Gründungsgeschichte der Compassionate Friends UK, niedergeschrieben von TCF Mitbegründer und betroffenem Vater Joe Lawley (frei übersetzt von
Vreni Lehner)


Am Morgen des 21. Mai 1968 bestiegen unsere Tochter Angela, vierzehnjährig und unser Sohn Kenneth, beinahe zwölfjährig, ihre Fahrräder, um wie gewohnt zur Schule zu fahren. Auf der Fahrt dorthin wurde Kenneth von einem Lieferwagen angefahren. Ein herbeigerufener Krankenwagen brachte ihn ins nahe Coventry und Warwickshire Spital, wo er bald auf die Intensivstation verlegt wurde. Wegen einer schweren Kopfverletzung war die Diagnose sehr besorgniserregend. Um Kenneths Bett standen seine herbeigerufene Familie, seine Freunde sowie ein junger Spitalpfarrer namens Simon Stephens. Dieser sagte zu uns: »... wenn ich irgendwie helfen kann?« Wir antworteten: »Könnten Sie für Kenneth beten?« Zu dieser Zeit waren wir uns bewusst, dass nur ein Wunder unseren Jungen retten konnte. Während seines Gebetes für Kenneth sagte der junge Pfarrer »... und für Billy«.
Es gibt Dinge die du nie vergisst.

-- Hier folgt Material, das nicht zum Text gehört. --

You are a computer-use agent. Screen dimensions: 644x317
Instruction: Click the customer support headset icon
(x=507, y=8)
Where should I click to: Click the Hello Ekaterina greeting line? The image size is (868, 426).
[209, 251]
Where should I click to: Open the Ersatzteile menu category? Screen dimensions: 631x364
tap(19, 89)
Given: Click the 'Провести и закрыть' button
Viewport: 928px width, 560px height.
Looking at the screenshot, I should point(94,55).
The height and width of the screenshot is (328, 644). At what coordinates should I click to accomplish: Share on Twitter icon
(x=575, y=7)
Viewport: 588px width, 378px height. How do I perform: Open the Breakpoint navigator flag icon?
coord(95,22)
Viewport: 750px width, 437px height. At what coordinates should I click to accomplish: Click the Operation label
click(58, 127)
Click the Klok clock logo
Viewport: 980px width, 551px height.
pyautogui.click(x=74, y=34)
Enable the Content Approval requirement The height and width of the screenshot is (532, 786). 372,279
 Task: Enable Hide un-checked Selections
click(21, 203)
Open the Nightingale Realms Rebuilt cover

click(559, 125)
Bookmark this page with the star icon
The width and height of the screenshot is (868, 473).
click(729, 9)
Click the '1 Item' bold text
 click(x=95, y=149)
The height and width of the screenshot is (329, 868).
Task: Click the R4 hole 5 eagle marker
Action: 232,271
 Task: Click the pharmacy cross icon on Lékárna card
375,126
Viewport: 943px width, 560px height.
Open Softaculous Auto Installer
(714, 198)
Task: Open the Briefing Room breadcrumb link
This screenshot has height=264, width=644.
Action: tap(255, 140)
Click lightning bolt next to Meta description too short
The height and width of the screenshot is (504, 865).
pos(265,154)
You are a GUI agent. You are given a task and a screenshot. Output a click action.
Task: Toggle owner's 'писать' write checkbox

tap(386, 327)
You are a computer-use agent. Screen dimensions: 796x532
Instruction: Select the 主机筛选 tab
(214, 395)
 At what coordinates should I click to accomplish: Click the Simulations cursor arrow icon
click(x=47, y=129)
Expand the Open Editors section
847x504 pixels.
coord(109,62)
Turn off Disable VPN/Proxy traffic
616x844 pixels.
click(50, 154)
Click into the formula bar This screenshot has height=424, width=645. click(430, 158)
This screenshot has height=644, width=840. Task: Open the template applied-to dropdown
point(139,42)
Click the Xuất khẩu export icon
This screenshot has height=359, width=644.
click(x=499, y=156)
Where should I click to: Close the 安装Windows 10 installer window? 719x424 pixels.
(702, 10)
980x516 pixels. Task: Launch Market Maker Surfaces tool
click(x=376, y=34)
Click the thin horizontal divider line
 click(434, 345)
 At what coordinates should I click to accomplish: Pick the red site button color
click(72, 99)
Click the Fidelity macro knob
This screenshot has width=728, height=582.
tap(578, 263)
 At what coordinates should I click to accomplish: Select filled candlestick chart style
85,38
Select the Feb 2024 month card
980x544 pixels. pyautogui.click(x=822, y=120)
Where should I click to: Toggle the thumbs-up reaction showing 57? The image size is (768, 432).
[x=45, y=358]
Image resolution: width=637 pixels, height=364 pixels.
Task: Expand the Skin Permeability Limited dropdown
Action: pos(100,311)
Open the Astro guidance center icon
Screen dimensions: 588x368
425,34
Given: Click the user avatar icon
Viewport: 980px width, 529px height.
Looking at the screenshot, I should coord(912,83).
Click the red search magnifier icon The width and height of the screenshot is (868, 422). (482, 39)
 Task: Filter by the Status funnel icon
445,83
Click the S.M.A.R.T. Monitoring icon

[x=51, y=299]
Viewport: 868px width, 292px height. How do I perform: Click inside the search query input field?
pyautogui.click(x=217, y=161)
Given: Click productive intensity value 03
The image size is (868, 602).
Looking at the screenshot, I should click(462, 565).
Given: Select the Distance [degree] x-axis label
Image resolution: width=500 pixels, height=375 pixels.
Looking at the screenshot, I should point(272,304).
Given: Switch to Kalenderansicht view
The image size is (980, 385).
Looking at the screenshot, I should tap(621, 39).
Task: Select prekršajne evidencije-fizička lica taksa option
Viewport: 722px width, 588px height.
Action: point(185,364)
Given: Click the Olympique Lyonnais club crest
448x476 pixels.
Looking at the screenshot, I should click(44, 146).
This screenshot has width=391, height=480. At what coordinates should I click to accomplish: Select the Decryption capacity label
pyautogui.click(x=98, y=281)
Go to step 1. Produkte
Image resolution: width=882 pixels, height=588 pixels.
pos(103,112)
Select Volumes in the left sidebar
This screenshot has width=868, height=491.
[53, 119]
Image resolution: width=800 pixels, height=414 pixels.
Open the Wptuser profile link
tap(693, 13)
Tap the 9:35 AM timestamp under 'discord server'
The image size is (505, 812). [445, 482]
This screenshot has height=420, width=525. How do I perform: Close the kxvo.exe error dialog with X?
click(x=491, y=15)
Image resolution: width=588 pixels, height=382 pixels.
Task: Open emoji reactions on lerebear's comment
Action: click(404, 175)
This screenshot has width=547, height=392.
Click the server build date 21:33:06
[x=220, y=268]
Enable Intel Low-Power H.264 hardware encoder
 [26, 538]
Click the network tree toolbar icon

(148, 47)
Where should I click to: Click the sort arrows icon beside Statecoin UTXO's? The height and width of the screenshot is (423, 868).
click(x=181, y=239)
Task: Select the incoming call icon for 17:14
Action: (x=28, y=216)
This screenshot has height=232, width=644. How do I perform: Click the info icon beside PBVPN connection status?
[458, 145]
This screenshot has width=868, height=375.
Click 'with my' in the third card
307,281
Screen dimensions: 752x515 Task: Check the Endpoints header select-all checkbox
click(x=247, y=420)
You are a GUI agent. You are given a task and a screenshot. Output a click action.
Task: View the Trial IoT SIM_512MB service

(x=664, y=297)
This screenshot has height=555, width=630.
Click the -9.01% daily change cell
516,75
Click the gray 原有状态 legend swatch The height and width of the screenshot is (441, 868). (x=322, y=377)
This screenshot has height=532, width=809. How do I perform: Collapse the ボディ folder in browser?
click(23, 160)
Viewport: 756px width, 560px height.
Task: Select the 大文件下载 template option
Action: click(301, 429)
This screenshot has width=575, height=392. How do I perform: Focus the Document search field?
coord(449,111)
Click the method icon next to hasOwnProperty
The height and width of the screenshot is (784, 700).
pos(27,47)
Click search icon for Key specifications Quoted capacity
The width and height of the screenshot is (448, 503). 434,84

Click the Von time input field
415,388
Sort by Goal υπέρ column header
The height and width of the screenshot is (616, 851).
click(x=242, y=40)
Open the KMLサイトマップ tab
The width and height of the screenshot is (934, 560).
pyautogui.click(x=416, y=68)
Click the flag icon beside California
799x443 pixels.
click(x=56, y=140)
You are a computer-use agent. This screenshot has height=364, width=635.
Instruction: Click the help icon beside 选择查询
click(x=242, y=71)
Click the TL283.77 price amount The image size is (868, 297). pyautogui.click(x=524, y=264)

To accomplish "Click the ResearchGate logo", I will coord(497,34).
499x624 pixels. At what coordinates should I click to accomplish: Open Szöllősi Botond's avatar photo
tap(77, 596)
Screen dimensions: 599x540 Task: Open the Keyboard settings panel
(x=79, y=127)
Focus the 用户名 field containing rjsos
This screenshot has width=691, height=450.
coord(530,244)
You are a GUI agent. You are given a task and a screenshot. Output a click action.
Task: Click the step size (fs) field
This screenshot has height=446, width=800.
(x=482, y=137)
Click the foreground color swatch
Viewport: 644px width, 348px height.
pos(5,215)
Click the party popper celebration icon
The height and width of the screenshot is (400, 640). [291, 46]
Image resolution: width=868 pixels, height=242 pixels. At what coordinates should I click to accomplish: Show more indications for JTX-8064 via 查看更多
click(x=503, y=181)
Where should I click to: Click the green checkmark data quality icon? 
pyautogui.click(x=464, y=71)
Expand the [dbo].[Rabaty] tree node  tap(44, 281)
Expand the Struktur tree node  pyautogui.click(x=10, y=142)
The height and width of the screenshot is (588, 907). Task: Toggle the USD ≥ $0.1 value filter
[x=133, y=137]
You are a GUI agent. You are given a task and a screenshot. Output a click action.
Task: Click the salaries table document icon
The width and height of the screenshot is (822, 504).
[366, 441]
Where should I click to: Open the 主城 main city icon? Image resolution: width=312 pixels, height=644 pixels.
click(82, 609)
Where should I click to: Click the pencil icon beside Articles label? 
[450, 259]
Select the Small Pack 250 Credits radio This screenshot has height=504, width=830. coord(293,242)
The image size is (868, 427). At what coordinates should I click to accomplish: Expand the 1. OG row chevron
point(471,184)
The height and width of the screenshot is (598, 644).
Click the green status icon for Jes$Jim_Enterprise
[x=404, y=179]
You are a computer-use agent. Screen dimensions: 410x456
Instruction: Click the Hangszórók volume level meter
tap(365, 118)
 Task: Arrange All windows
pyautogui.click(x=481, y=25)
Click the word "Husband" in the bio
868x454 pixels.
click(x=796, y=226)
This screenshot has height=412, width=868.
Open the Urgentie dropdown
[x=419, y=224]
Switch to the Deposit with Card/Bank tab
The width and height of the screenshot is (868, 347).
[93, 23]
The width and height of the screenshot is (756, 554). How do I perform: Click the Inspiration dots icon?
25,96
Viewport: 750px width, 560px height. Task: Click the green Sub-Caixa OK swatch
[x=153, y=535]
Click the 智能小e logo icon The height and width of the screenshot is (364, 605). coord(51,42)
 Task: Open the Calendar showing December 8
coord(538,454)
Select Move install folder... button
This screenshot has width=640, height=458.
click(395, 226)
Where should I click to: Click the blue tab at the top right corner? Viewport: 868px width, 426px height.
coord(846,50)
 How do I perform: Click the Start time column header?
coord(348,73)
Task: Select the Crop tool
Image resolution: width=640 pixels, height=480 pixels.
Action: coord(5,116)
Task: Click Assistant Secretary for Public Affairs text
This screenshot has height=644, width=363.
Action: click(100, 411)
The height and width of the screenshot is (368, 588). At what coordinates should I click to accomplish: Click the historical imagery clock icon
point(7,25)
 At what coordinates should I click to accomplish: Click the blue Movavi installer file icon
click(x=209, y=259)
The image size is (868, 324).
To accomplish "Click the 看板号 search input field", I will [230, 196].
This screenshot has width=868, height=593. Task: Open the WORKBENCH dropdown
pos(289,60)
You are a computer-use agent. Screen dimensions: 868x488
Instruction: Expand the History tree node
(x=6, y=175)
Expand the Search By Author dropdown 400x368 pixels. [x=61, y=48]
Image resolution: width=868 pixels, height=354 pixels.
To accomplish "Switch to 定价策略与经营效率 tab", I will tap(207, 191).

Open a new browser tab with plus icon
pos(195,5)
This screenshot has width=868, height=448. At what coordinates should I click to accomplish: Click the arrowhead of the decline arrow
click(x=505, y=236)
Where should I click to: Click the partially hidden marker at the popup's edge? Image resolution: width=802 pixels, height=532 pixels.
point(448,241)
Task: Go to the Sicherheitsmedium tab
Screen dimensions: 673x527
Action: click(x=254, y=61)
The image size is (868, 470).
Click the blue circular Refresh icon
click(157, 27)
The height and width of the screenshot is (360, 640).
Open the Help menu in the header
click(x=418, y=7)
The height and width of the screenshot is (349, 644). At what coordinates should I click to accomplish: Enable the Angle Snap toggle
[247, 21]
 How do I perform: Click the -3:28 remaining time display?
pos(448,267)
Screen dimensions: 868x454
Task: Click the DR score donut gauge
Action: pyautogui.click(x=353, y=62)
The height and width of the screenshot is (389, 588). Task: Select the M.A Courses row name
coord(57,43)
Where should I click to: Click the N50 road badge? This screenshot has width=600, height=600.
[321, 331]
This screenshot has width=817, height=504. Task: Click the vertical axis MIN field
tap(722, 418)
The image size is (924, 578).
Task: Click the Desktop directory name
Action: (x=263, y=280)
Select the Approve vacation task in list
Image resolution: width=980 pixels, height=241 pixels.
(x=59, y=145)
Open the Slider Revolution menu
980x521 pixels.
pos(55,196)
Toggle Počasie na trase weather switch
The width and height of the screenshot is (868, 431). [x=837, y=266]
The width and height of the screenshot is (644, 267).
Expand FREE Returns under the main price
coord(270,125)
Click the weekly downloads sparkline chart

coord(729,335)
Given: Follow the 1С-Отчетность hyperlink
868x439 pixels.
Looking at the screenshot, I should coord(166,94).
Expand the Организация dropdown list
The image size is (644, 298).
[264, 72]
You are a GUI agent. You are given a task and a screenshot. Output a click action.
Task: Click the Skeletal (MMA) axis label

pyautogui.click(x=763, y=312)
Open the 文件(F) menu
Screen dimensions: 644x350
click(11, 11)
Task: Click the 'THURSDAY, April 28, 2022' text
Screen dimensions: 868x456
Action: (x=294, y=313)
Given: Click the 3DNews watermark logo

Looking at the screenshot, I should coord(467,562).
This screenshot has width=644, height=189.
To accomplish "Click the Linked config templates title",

Wie sich später ergab, hatten diese einfachen drei Worte eine Bedeutung, die niemand hätte vorausahnen können. Wir fragten damals: »Wer ist Billy?« Billy Henderson war ein zwölfjähriger Junge, der älteste Sohn von Joan und Bill Henderson, der sich im gleichen Spital im Endstadium einer Krebsekrankung befand. Wir wussten damals nicht, dass es Kinder gab, die an Krebs starben. Krebs war für uns eine Krankheit, die nur ältere Leute betraf.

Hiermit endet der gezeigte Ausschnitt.